Feb. 03, 2010 - Issue #746: Spine
Spine explores the gap between the physical and the virtual worlds through disability and Second Life
When it came time for Kevin Kerr to fulfil his commission as Lee
Playwright in Residence at the University of Alberta this spring, he dusted
off an idea that had already been in the works for years with his friends at
RealWheels Theatre in Vancouver—James Sanders' theatre company, which
produces works encouraging understanding of the disability experience, had
already accepted a separate commission for this year's Cultural Olympiad in
Vancouver. The original pitch, Sanders describes, was for something
resembling a re-telling of the Frankenstein story.

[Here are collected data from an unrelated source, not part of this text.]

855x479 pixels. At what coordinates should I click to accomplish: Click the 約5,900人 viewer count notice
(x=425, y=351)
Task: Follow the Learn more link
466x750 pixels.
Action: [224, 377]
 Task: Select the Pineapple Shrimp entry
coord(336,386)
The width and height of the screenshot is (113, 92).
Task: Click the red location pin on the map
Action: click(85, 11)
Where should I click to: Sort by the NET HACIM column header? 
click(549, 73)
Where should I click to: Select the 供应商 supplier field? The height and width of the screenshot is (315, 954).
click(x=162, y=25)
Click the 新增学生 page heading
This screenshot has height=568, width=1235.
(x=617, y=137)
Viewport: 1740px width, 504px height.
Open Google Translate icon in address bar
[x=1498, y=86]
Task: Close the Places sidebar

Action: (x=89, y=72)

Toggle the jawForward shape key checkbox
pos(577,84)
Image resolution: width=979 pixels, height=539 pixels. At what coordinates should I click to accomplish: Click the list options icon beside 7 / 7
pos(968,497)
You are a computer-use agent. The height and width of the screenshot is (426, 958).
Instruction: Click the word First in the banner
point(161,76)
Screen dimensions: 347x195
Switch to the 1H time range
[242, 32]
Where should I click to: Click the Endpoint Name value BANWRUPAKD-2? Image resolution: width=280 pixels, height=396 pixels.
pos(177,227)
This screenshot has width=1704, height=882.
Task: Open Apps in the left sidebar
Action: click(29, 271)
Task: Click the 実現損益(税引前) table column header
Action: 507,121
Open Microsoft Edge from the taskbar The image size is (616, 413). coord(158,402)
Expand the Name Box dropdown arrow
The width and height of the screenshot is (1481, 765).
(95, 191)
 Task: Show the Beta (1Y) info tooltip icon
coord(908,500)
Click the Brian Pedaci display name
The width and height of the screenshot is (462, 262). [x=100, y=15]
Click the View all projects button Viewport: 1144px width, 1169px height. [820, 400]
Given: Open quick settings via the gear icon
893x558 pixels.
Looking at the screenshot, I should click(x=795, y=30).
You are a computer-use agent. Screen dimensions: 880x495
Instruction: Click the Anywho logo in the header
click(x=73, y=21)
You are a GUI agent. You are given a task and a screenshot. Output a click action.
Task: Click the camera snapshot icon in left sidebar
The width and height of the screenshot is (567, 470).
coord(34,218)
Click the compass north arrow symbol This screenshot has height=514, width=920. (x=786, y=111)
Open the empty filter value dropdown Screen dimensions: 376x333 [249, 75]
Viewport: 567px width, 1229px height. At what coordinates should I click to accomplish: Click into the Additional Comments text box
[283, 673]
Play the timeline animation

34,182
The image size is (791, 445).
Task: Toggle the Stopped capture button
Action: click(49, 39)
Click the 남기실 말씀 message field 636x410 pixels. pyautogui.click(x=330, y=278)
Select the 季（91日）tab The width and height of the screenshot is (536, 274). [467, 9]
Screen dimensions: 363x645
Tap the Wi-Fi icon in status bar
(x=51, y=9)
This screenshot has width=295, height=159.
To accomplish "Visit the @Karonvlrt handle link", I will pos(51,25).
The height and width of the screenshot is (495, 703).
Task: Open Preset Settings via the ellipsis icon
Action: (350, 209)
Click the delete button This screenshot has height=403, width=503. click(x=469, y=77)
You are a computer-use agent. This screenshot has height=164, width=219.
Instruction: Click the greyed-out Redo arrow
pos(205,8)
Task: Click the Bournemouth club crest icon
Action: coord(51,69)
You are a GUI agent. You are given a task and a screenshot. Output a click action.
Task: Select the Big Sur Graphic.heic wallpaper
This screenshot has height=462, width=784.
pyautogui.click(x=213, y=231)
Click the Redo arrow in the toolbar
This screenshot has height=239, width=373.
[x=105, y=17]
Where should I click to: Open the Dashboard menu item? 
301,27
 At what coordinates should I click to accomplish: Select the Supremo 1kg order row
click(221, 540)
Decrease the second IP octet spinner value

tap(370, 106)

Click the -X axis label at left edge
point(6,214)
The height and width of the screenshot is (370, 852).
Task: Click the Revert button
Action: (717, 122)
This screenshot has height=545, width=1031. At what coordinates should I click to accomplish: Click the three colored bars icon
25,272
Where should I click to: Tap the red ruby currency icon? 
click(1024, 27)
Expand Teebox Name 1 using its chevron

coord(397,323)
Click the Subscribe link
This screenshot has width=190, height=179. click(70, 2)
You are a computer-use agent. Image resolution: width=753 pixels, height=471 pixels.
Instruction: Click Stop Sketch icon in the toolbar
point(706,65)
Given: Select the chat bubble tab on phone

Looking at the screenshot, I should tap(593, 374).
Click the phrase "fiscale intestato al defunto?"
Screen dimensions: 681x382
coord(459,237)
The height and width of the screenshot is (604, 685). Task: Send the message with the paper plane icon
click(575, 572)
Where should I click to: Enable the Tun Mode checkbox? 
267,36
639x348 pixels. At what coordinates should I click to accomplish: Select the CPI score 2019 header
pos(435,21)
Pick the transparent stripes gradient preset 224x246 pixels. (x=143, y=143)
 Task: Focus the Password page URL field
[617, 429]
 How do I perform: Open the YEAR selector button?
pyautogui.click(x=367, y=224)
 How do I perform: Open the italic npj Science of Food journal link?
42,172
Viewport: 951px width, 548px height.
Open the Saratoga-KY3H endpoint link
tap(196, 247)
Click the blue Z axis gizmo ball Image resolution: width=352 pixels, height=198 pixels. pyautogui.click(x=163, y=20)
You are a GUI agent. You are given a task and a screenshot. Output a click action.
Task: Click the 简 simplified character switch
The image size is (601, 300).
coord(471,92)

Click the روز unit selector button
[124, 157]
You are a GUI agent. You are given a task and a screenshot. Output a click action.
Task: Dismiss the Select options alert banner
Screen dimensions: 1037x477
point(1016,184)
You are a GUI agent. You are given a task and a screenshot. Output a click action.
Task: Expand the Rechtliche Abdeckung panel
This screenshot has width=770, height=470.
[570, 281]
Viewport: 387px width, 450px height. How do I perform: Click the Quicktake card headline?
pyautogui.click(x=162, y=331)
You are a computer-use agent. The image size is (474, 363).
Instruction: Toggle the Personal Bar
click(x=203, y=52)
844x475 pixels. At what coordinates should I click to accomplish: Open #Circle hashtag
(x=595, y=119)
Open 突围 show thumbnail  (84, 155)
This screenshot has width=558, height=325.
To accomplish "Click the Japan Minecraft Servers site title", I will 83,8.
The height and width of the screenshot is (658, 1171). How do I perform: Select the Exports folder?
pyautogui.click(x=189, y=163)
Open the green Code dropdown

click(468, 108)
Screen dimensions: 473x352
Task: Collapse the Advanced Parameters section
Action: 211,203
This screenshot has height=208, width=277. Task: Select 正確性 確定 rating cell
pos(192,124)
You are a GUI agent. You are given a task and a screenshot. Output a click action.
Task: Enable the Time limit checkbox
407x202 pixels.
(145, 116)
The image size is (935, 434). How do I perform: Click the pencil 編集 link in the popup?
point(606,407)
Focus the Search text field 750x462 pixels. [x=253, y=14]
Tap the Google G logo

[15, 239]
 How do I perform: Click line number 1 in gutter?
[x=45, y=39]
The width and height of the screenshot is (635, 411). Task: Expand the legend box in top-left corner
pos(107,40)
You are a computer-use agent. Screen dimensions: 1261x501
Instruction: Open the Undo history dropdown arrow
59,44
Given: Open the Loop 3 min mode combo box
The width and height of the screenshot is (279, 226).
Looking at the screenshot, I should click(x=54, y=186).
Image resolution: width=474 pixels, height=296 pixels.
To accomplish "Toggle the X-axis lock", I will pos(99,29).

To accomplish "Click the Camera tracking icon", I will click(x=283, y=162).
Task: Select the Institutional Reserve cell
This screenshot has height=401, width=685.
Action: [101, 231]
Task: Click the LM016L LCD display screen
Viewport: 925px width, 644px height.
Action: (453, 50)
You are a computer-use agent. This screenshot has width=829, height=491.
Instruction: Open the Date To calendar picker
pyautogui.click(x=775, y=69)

But while fulfilling his residency at the U of A, Kerr hoped to team up again with actor Bob Frazer, who performed in Kerr's Governor General Award-winning play Unity (1918) in 2002, and actor/producer Sanders—all three had also worked together on the aerial action-adventure play Skydive in 2007—it just looked like both timelines wouldn't jive. Plus, the stipulation of Kerr's commission was that his resulting play would include the graduating BFA Acting class of 2010, and had to be presented at the U of A before the cast's graduation this spring.
"I knew I wouldn't be able to work both projects, and James said, 'Well, what if the two projects were the same project?'" Kerr describes, adding that Sanders, who became quadriplegic from a spinal cord injury in 1990, was the one who really got the ball rolling for Spine—as he has a tendency to do with most of his undertakings. "His fearlessness and his belief is what got this institution on board with the idea," says Kerr. Enter Frazer and Sanders as Studio Theatre's Distinguished Visiting Artists for 2010—Frazer this time as Director and Sanders joining the onstage ensemble—and bada-boom: you've got Spine, which is scheduled to premiere at the U of A before packing up all 12 BFA grads and shipping them off to Vancouver to perform the show in conjunction with the Paralympic Games later this month.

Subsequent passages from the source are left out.